A read counter that outputs a read counter value; a parallel-serial conversion circuit that converts the parallel data into output data in parallel / serial conversion in synchronization with the read clock signal based on the read counter value; and the write frame. A serial / parallel conversion circuit for a frame pulse that expands a pulse in parallel in synchronization with the write clock signal, and a parallel expanded frame pulse signal output from the serial / parallel conversion circuit for a frame pulse is phased to the read clock signal.

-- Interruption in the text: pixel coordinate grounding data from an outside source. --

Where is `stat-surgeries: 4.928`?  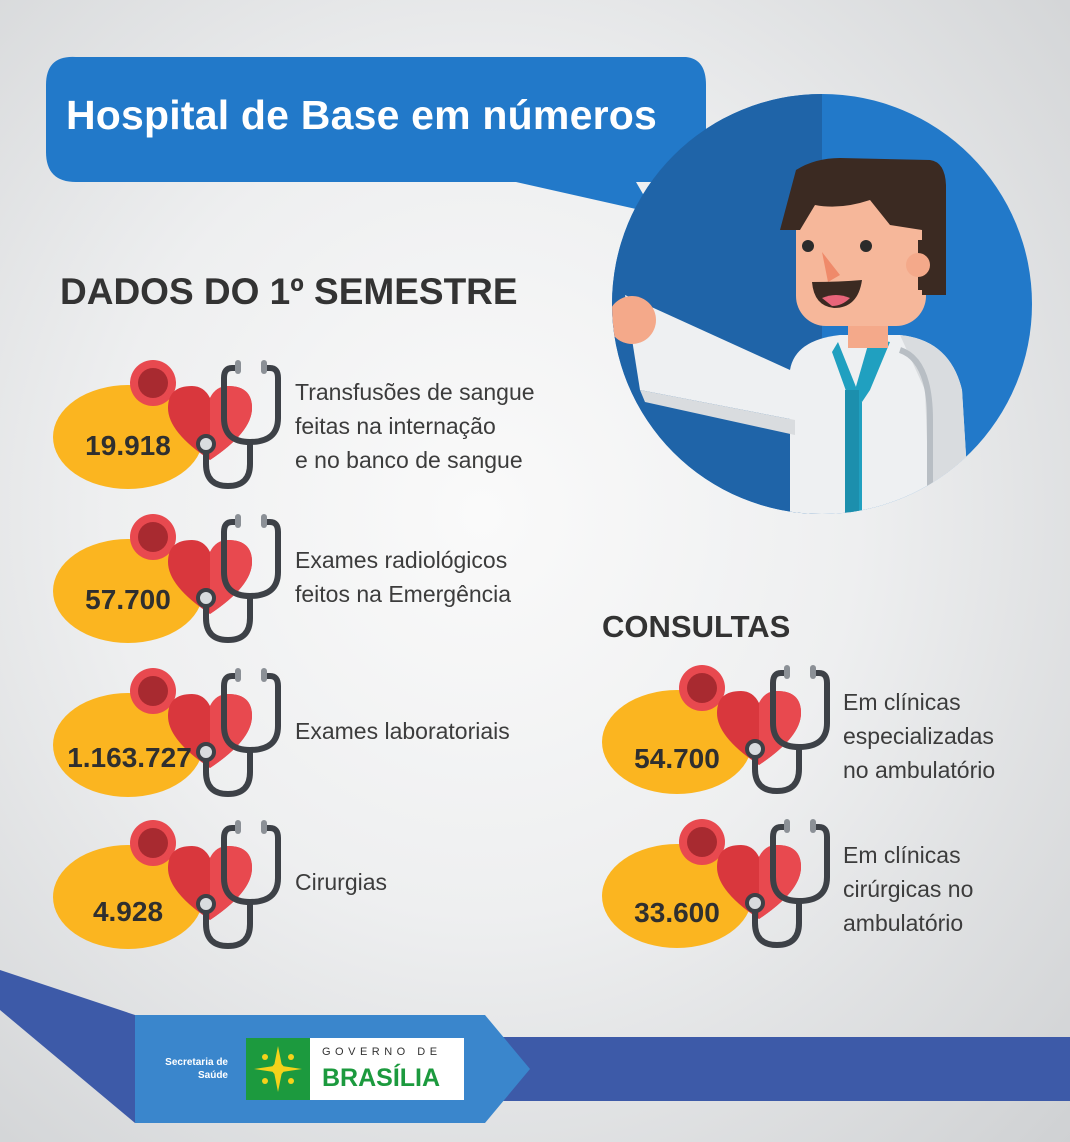 stat-surgeries: 4.928 is located at coordinates (167, 881).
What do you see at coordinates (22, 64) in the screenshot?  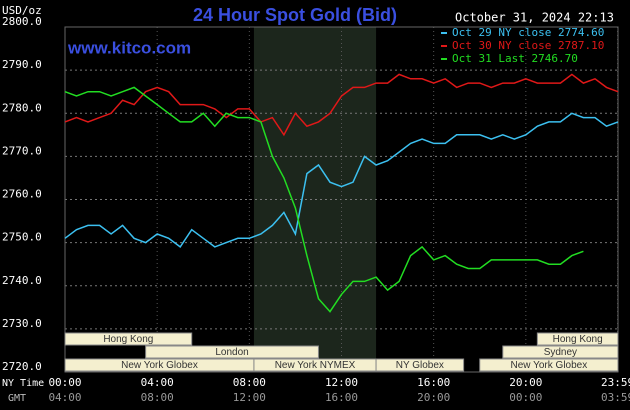 I see `y-tick-label: 2790.0` at bounding box center [22, 64].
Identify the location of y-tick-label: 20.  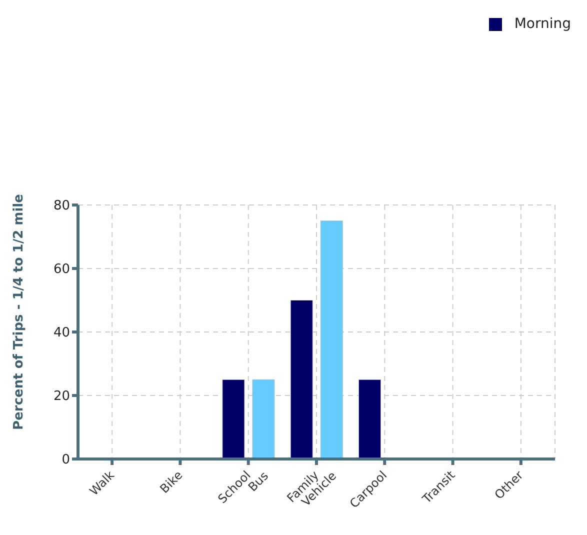
(62, 396).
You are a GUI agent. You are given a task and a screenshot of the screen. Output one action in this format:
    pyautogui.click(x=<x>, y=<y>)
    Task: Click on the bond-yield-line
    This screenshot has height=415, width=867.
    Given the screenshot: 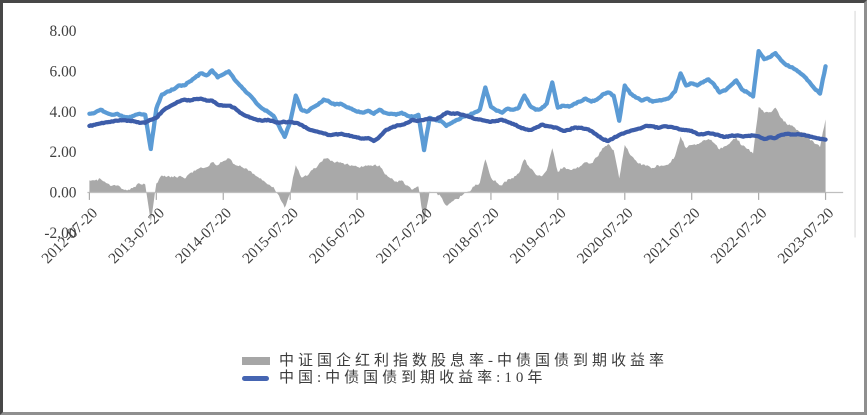 What is the action you would take?
    pyautogui.click(x=458, y=120)
    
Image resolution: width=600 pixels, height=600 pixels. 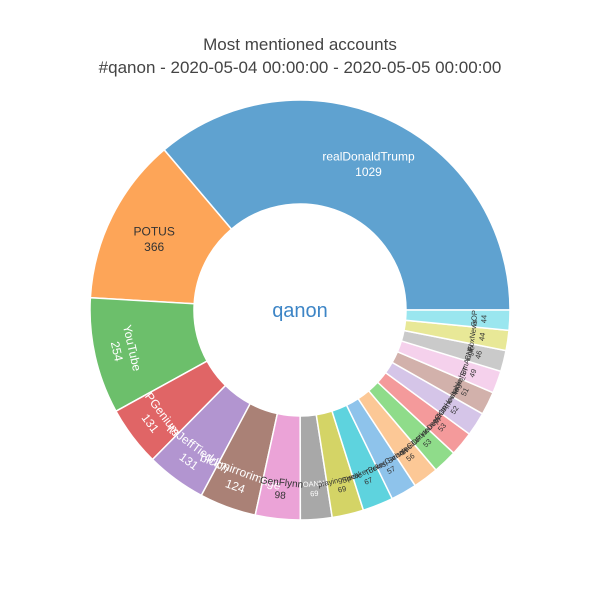 What do you see at coordinates (455, 410) in the screenshot?
I see `slice-value-whitehouse: 52` at bounding box center [455, 410].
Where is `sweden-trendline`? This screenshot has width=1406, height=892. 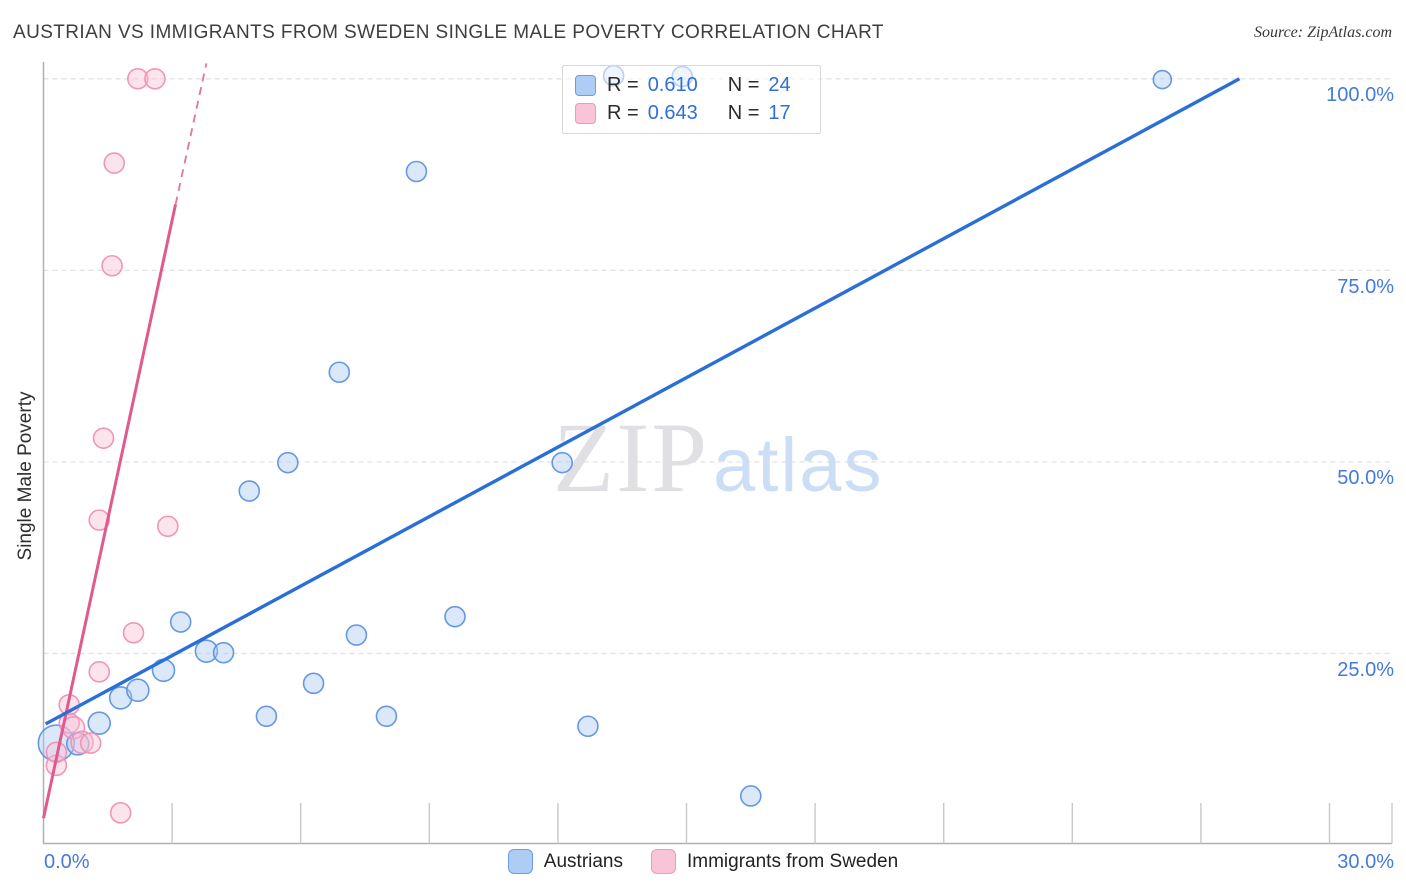 sweden-trendline is located at coordinates (110, 512).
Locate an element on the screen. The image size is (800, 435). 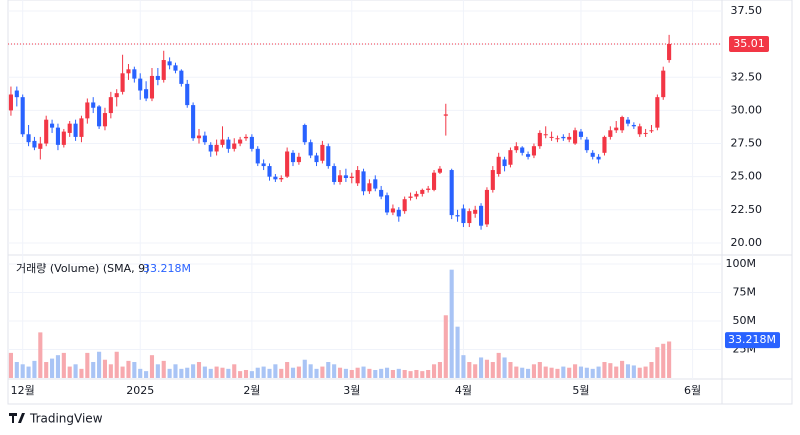
y-tick-label: 32.50 is located at coordinates (747, 76).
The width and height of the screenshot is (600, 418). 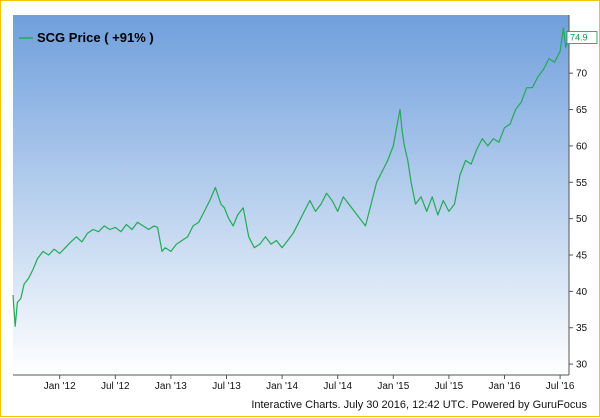 I want to click on y-axis: 30354045505560657075, so click(x=578, y=195).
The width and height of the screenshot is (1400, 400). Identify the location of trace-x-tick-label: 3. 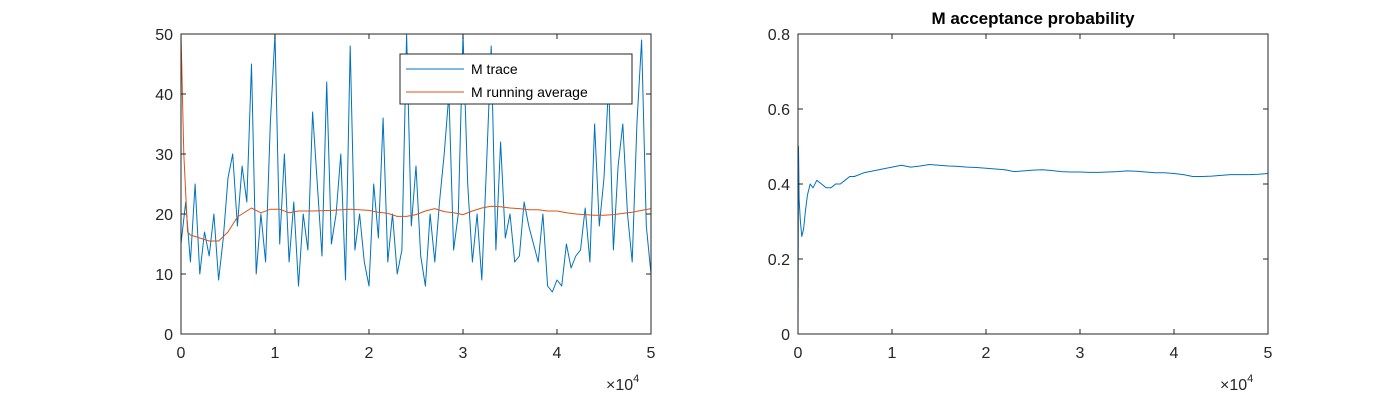
(464, 354).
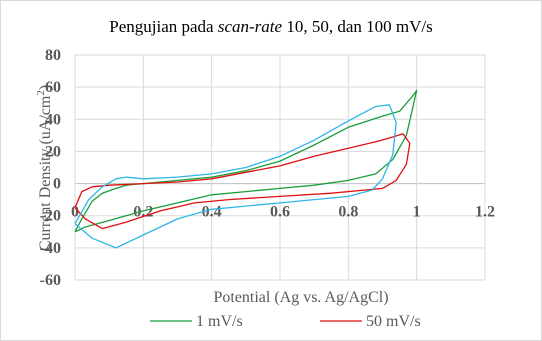  I want to click on x-tick-label: 0.2, so click(143, 212).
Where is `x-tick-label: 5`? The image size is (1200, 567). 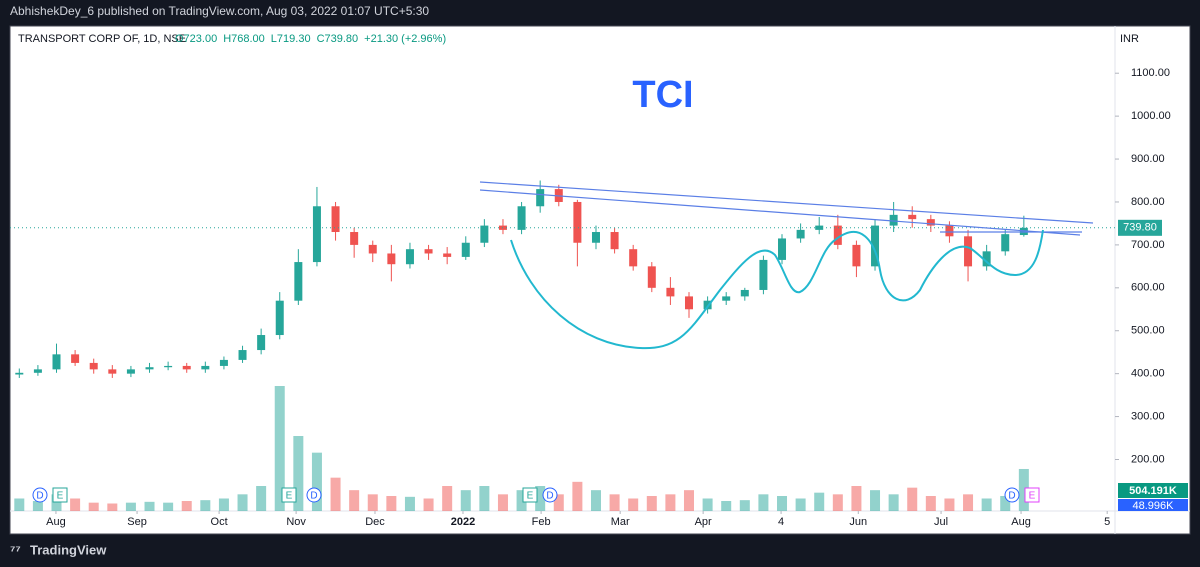 x-tick-label: 5 is located at coordinates (1107, 522).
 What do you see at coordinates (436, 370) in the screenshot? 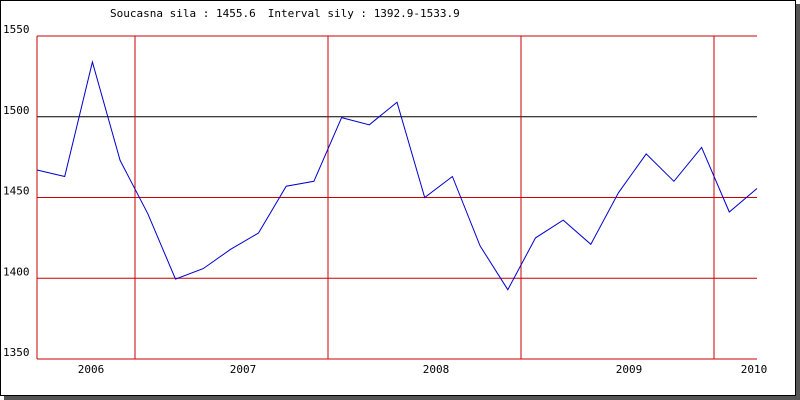
I see `x-tick-label: 2008` at bounding box center [436, 370].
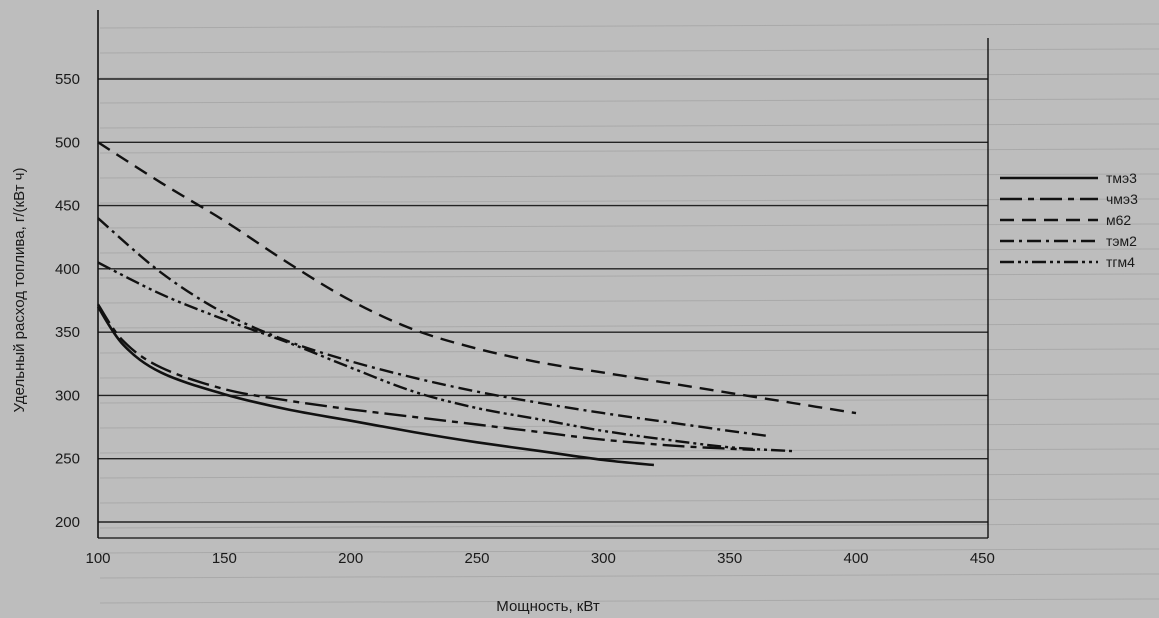 This screenshot has width=1159, height=618. Describe the element at coordinates (1120, 262) in the screenshot. I see `legend-label: тгм4` at that location.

A crossover pulse signal generation circuit for crossovering and creating a crossover pulse having a one-clock cycle width of the read clock signal at a position approximately at the center of the pulse position of the frame pulse signal expanded in parallel; Readout power A window pulse generation circuit that creates a window pulse by decoding the counter value; and, when the replacement pulse deviates from the window pulse, supplies the readout frame pulse to the readout counter and absorbs the transition timing variation. And a data phase conversion circuit.